Required task: Extract every line in the items below that contains the word "what", matching case exactly, and copy each one in full.

Dataset records:
* * *
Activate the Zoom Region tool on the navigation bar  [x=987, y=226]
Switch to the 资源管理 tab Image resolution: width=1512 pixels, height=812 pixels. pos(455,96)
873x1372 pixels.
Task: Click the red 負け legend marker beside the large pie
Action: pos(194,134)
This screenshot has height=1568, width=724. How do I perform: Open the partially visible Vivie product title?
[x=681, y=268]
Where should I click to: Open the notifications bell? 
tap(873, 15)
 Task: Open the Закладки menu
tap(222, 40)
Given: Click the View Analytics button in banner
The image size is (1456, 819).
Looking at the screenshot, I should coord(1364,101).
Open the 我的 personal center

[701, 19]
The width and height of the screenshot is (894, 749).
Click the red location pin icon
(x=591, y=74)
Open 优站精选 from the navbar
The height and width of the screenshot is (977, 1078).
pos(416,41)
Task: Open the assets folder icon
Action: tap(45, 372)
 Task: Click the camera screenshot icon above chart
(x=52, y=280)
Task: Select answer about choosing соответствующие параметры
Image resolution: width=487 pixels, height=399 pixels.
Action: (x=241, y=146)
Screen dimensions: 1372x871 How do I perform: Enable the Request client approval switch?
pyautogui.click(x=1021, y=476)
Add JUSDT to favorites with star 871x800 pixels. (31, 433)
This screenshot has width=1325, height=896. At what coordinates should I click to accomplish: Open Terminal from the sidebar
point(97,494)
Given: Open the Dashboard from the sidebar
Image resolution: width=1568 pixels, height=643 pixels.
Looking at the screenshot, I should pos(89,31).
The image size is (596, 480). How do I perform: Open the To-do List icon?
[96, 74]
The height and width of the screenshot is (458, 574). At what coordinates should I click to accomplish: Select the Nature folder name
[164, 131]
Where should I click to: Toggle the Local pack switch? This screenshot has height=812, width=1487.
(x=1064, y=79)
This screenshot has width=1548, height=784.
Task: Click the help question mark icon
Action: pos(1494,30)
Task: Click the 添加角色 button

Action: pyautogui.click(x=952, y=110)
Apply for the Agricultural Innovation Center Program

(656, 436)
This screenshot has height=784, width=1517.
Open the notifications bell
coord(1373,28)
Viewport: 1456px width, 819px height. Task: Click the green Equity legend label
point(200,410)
* * *
Written response:
This screenshot has width=1325, height=896. At what coordinates should I click to accomplish: Open Terminal from the sidebar
The height and width of the screenshot is (458, 574). At what coordinates should I click to accomplish: Select the Nature folder name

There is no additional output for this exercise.